§ The input:
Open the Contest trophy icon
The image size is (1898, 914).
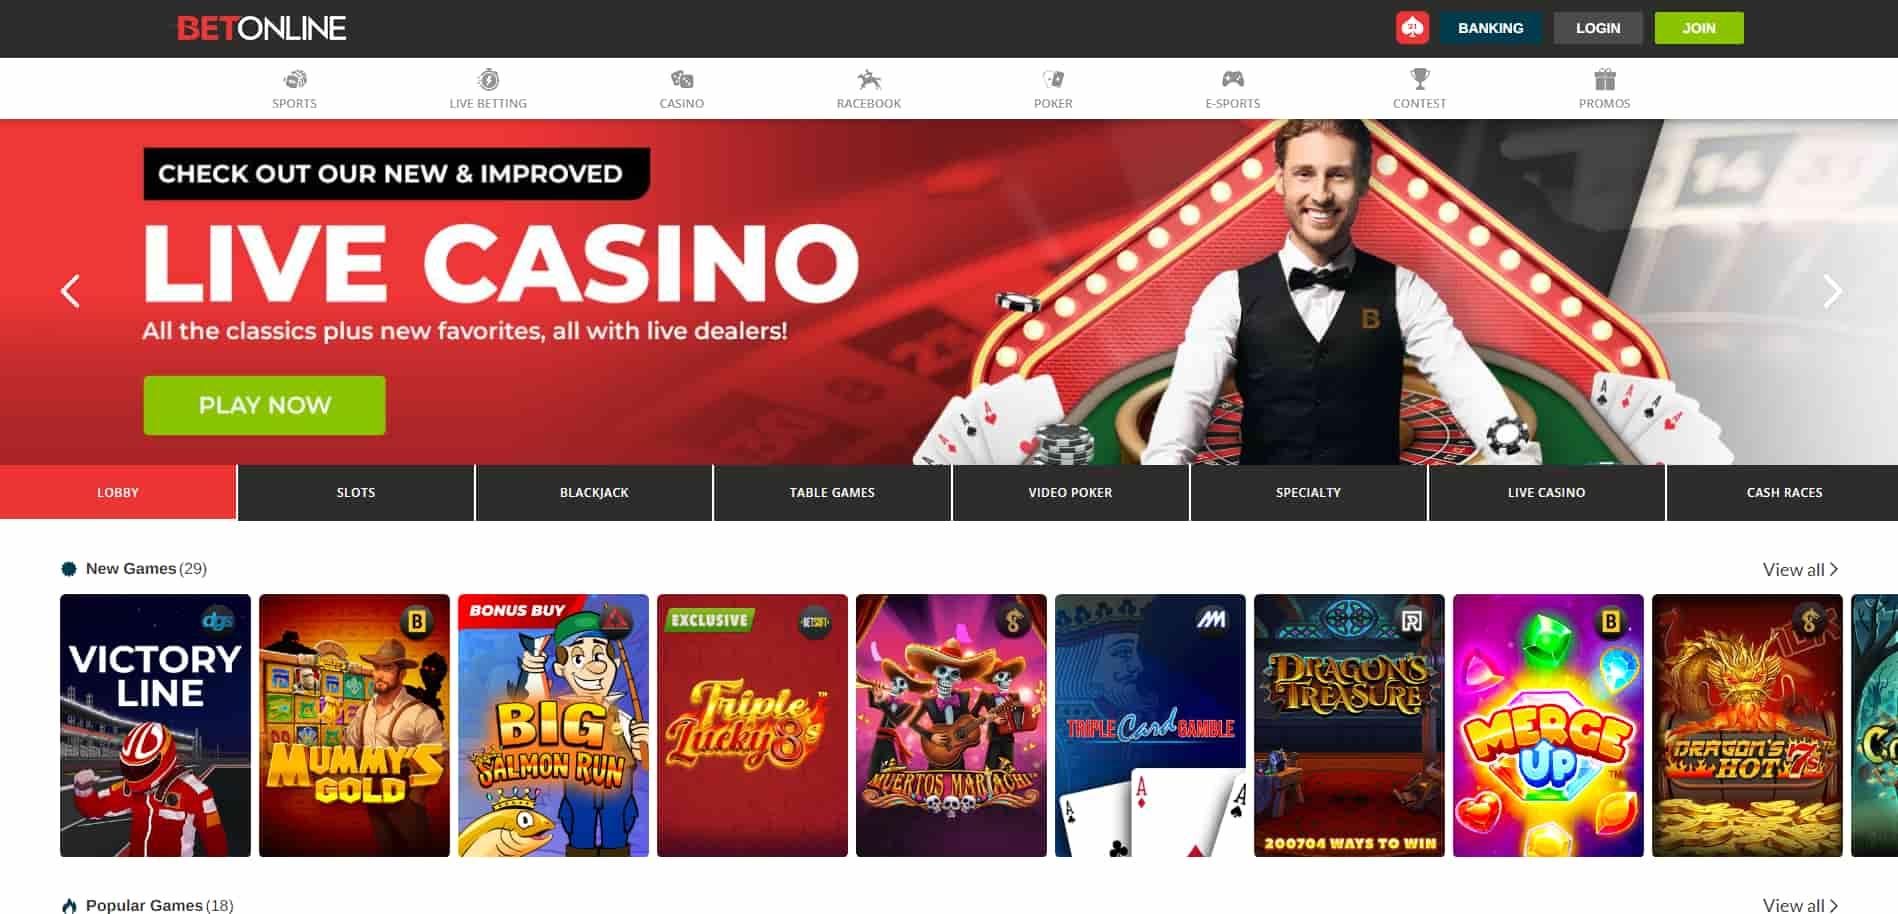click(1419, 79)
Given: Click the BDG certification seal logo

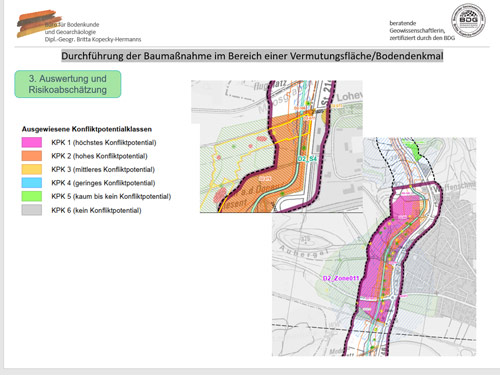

--

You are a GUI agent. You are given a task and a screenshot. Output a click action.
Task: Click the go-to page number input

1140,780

§ Brief: Return the stretch of data that begins with the line showing "Open the Contest trophy icon" and goes on through the line showing "Given: Click the BDG certification seal logo", exactly, with pictures removed.

§ Reply to the exercise:
Open the Contest trophy icon
The image size is (1898, 914).
click(1419, 79)
Given: Click the BDG certification seal logo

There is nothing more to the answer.